What if I tell you its possible to just store 1 hash. Yup, just one hash for verifying millions and millions of files. So lets learn about Merkle Tree!
Lets discuss hash functions
Have you heard of SHA-256, MD5, SHA1, … They are all hash functions. What do
they do? Well, they take some input X and map it to an irreversible and
uniformly distributed hash h. Where the hash is simply a fixed size of random
numbers and letters. For example:
H("Hello World") = B94D27B9934D3E08A52E52D7DA7DABFAC484EFE37A5380EE9088F7ACE2EFCD7A
Lets create a tree from hashes
Suppose you had n files and you used the data in those files to generate
n hashes.
_________ _________ _________ _________
| Hash 1 | | Hash 2 | | Hash 3 | ... | Hash n |
|_________| |_________| |_________| |_________|
Now suppose we joined adjacent hashes together into one string and then regenerated the hash. This would result in half as many hashes in the second layer. Then suppose you did this until you were left with one hash. As you can image this would result in a tree like data structure:
_________ _________ _________ _________
| File 1 | | File 2 | | File 3 | ... | File n |
|_________| |_________| |_________| |_________|
| | | |
v v v v
_________ _________ _________ _________
| Hash 1 | | Hash 2 | | Hash 3 | ... | Hash n |
|_________| |_________| |_________| |_________|
| | | |
|_______________| |________________|
| |
v v
__________ __________
| Hash 1-2 | | Hash 3-4 | ...
|__________| |__________|
| |
|______________________________|
|
v
__________
| Hash 1-4 | ...
|__________|
|
|
v
......
|
|
v
_________
| Final |
| Hash |
|_________|
Congrats! That is a upside down merkle tree. The nice thing about having a merkle tree is that locally, you only need to store the final hash and not the individual n hashes.

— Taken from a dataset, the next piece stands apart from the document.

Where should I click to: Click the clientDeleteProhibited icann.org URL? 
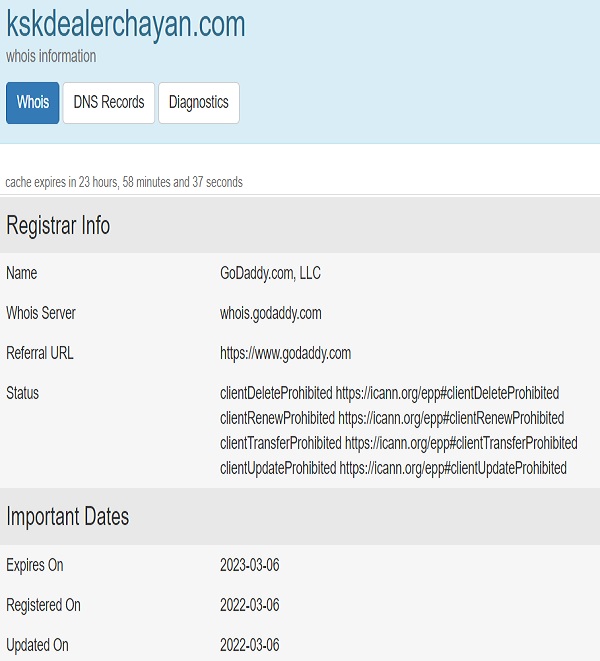click(x=447, y=393)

How can we prove that a file is unchanged
Now that you know of a Merkle Tree, let us discuss how we can be sure the file you retrieved from a web server remains unchanged.
Lets assume we are running a file hosting service, and we are asked to store n files. We could generate a merkle tree and find the root hash. Then we can give this root hash to the verifier to store safely. Then the next time the verifier requests a file, we can respond with the following:
- The requested file
- $log_2(n)$ hashes
This will provide the verifier enough information to recompute the root hash and verify that the root hash is equal to the hash they stored locally when they originally stored the n files.
Why can’t the server lie to us
You might be wondering what if the server lies to us with the $log_2(n)$ hashes?
Well given the randomness of hash functions it is virtually impossible to modify a requested file and then design $log_2(n)$ hashes to trick the verifier. This goes back to the two properties of hash functions, irreversibility and uniformly random. If you don’t believe me, try to do it!